§ Selected excerpt:
⟨

# Data Analysis Startup

In this assignment you're going to get an introduction to very basic data manipulation using data from a current meter mooring.

To work with this file, rather than reading the html version, go to theTable of Contents and right-click on 'mlx version' to save it.

You'll need a working directory for the course. Make such a directory and put it on your Matlab search path. This is done by putting a line line 'addpath /path/to/course/files' in your startup.m file and then runnng 'startup' at Matlab's command prompt. Then put the above mlx file into that directory.

Some of this may be review, but we will establish some data organization conventions, learn some key Matlab capabilities, and be introduced to some useful functions in jLab. Along the way we'll get a preview of techniques we will study more later this week.

You'll be looking at data from a current meter mooring from the central Labrador Sea, between Greenland and Canada, known as the ‘Bravo’ mooring.

Feel free to proceed at your own pace. Add comments to yourself in your script about what you're learning or questions you have. I'm also available to answer questions.

Note you can change the text size in this window using ⌘-plus or ⌘-minus.

# Topics Covered

The topics covered in this assignment are

- Working with Matlab Live Scripts
- Organizing data in structures
- Simplifing the use of structures with jLab's make, use, and matsave
- Using Matlab's datenum for dates, and jLab's yearfrac
- Sample interval statistics with jLab's sampletimes
- Simple smoothing with jLab's vfilt
- Changing line styles with jLab's linestyle
- Plotting stick vectors with jLab's stickvect
- Plotting hodographs with jLab's hodograph
- Plotting progressive vector diagrams with jLab's provec

# Matlab Live Scripts

For starters, you're going to be working with a Matlab Live Script. This will be a convenient way for you to organize your notes during this class and possibly in real life, too.

Evaluate the following code. The dataset bravo94 is included with jLab and should load if you have your path set correctly.

⟩

§ Set task:
Write out the part of the data analysis startup assignment above starting with "# Data Analysis" and going on through "to save it.", copied word for word.

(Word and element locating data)
⟨

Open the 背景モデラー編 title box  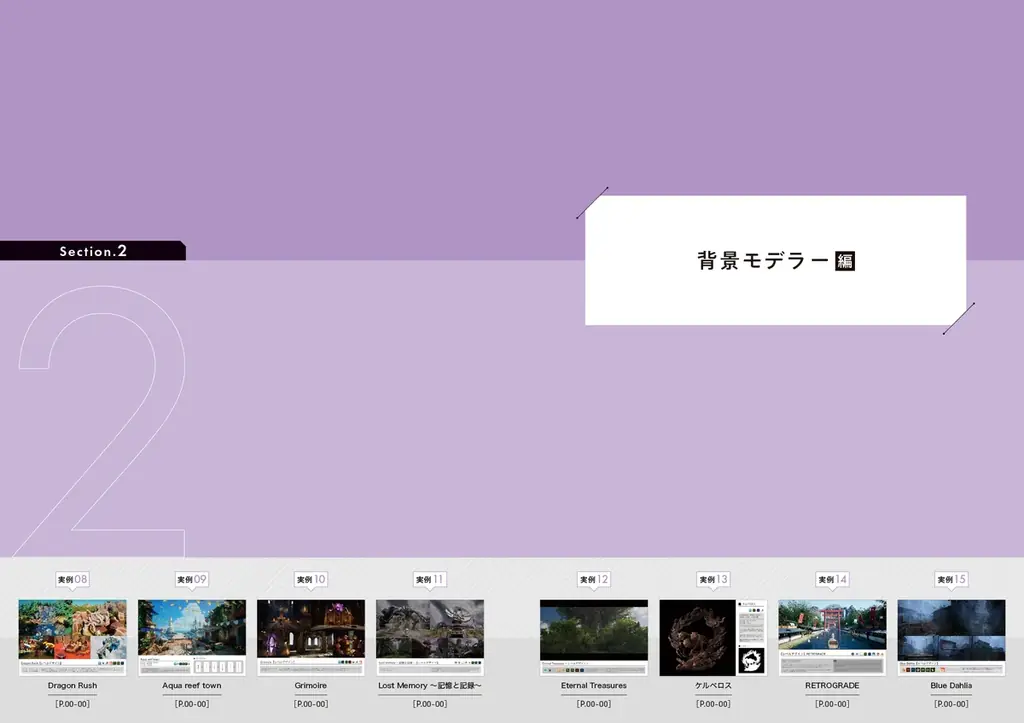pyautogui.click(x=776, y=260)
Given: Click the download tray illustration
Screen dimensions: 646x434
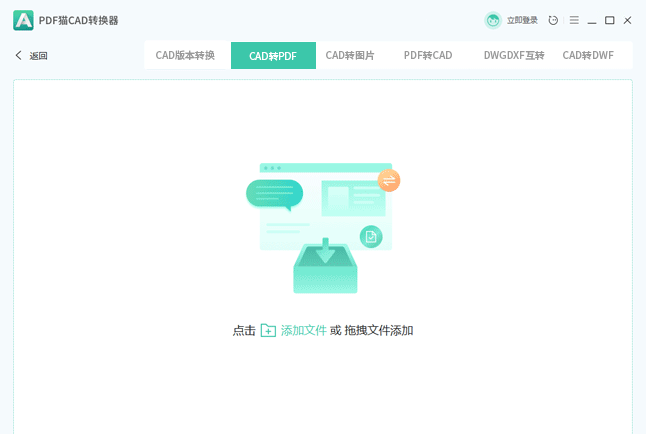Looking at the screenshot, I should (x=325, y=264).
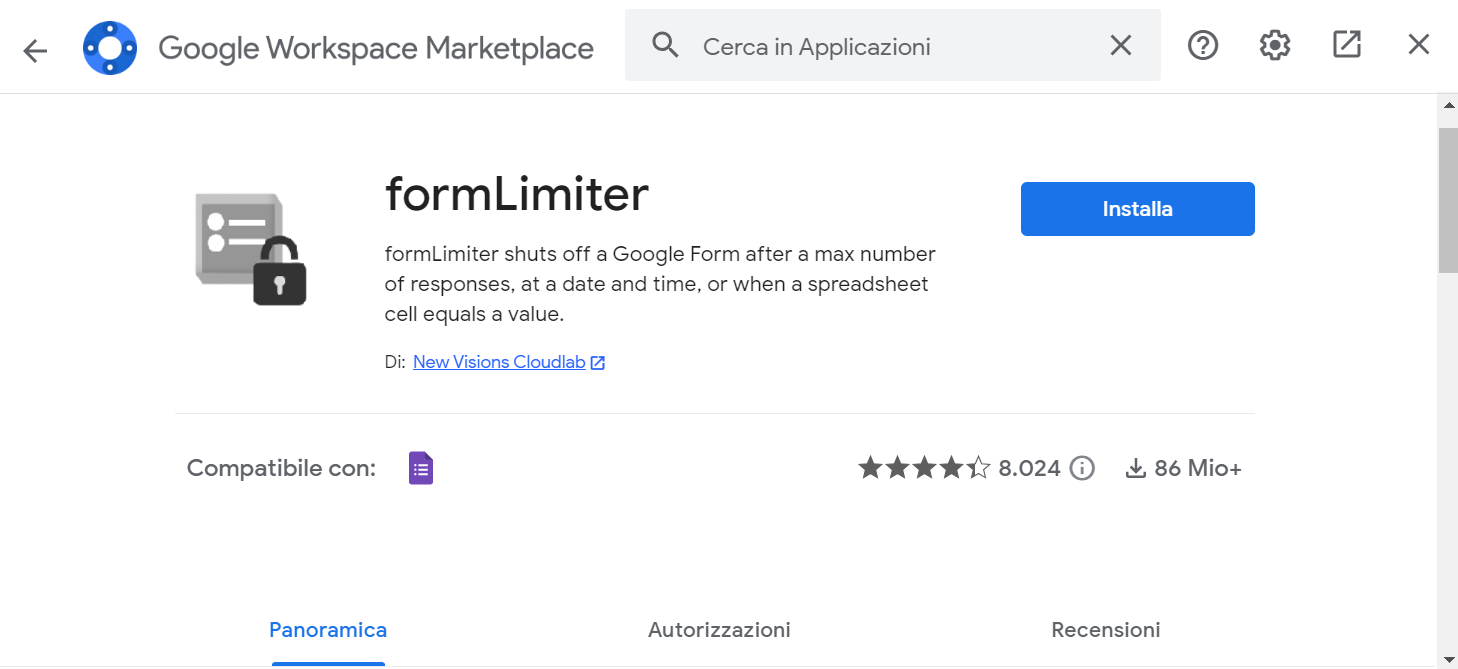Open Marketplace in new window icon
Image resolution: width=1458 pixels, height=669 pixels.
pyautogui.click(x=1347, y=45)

⟩
⟨

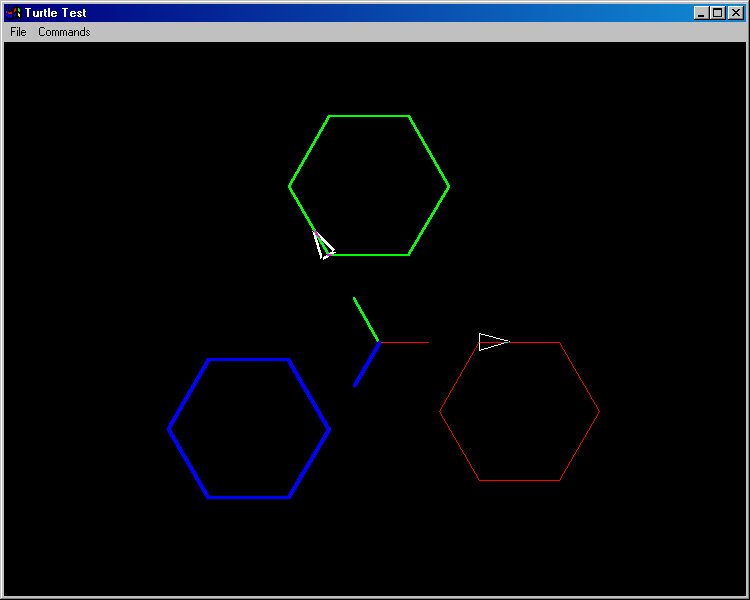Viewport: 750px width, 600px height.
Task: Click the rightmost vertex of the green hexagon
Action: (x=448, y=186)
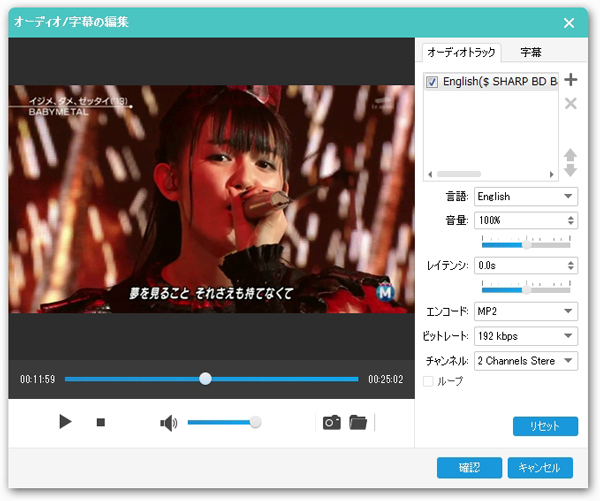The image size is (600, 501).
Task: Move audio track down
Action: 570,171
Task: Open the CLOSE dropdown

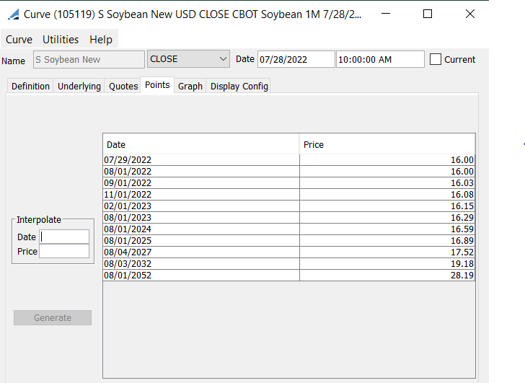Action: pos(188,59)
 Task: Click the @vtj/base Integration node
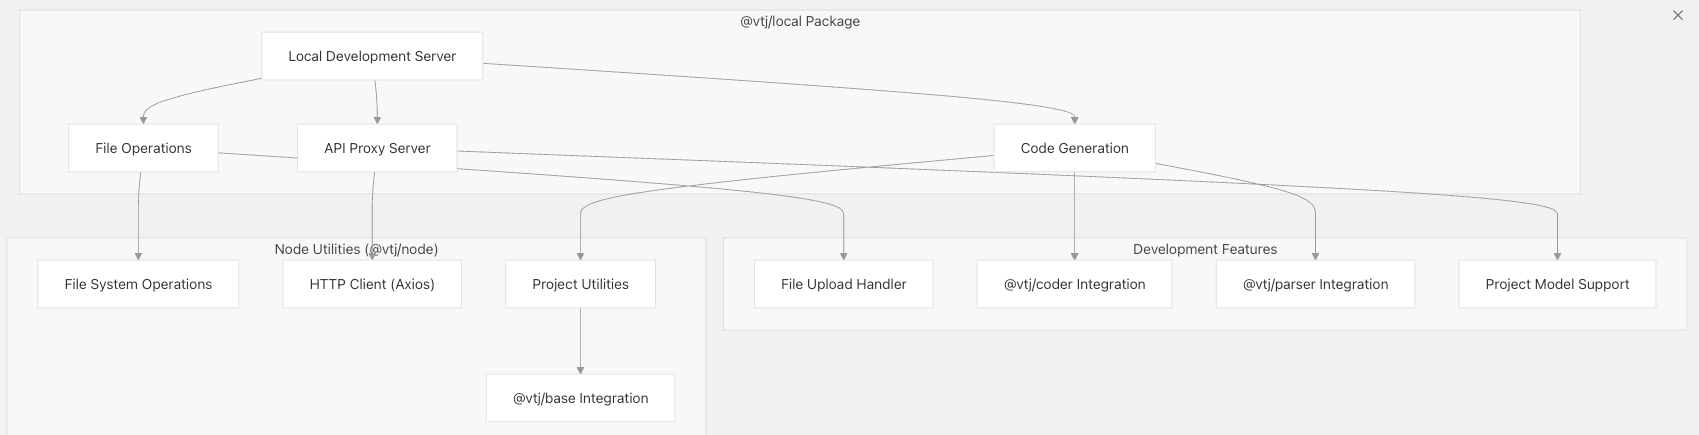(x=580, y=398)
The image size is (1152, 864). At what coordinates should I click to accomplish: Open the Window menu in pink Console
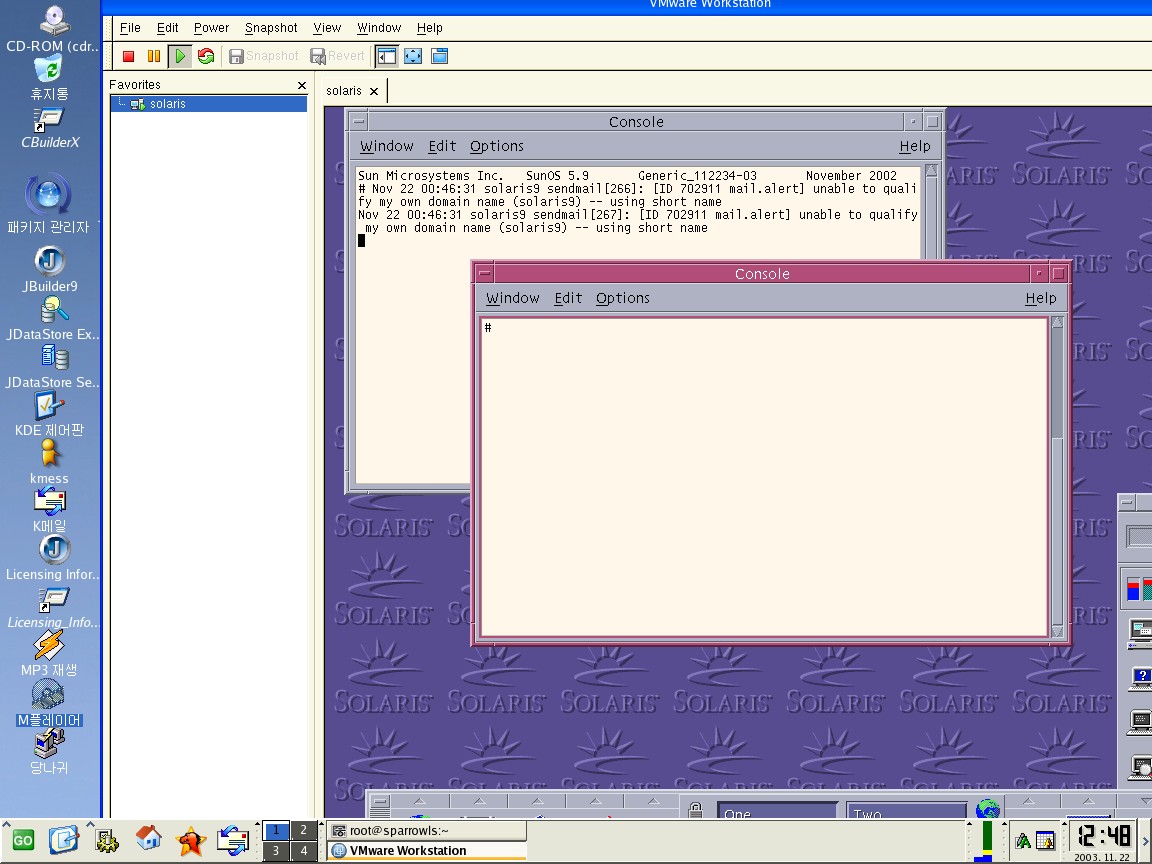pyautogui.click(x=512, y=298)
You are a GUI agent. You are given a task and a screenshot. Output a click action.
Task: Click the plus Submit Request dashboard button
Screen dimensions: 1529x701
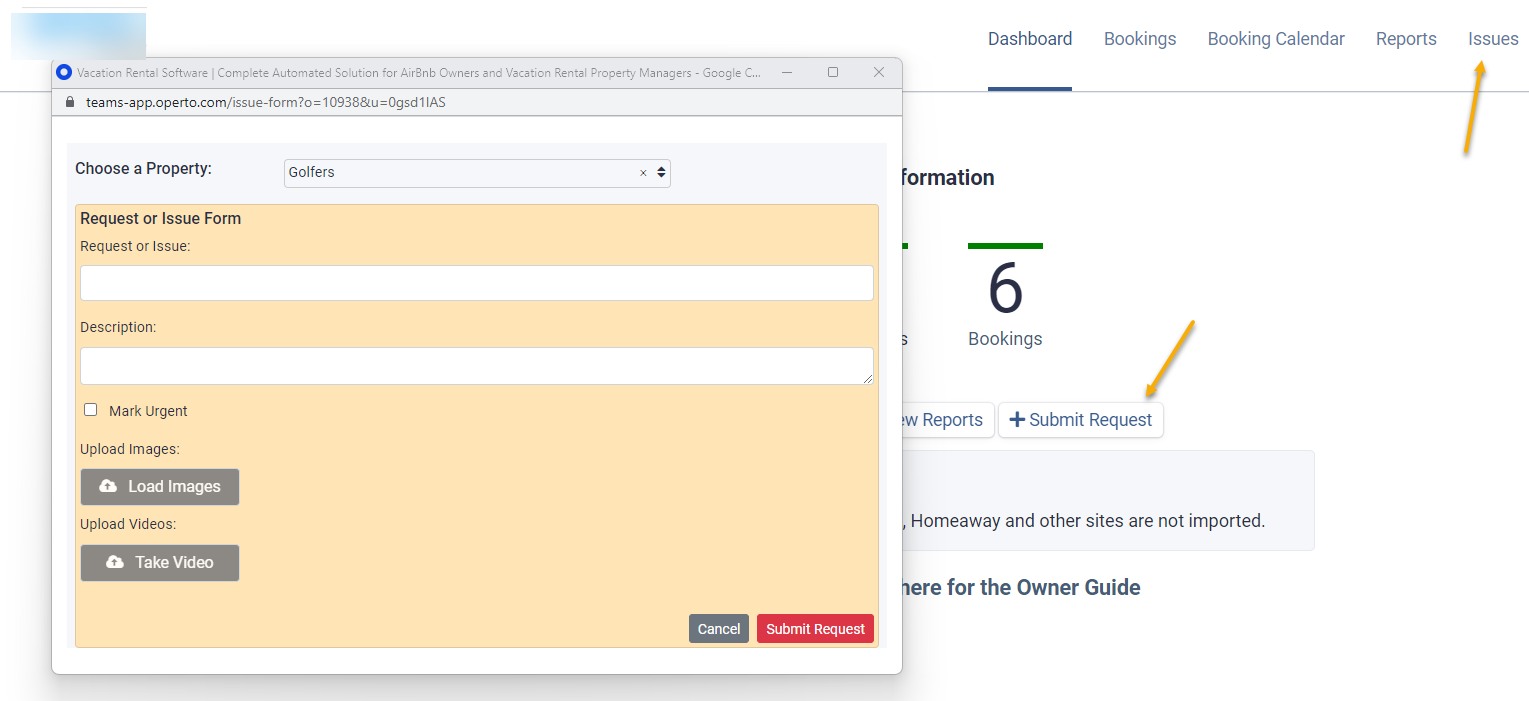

⟩
⟨

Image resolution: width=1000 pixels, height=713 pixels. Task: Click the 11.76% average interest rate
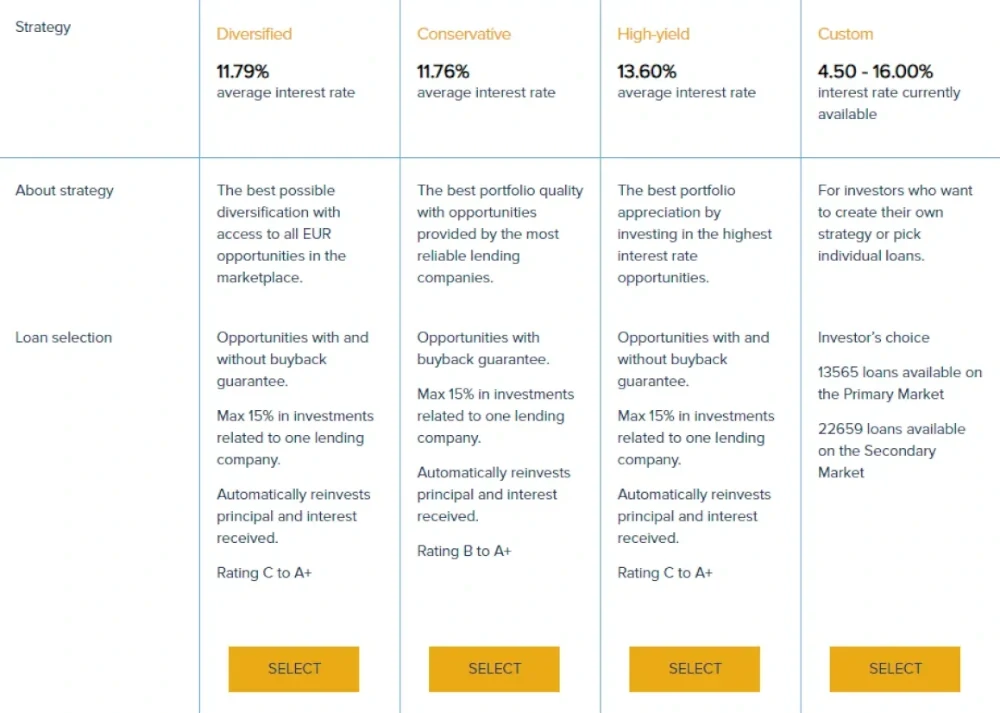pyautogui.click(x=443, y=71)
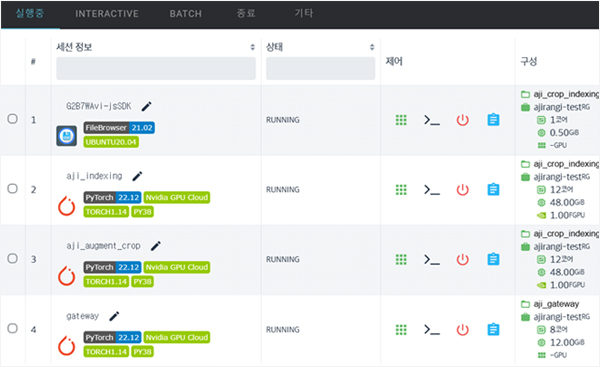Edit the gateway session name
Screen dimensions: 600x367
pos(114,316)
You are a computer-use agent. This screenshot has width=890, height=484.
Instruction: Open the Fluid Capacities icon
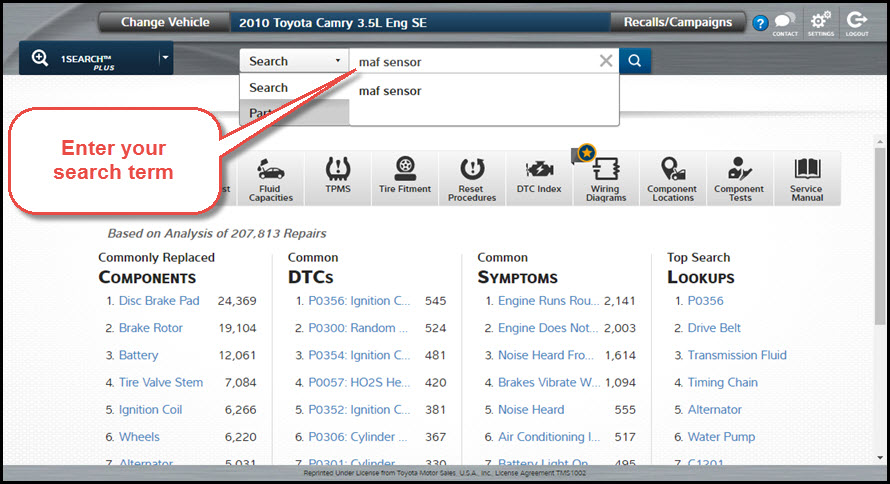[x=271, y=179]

⟩

§ Output for this exercise:
# Data Analysis Startup

In this assignment you're going to get an introduction to very basic data manipulation using data from a current meter mooring.

To work with this file, rather than reading the html version, go to theTable of Contents and right-click on 'mlx version' to save it.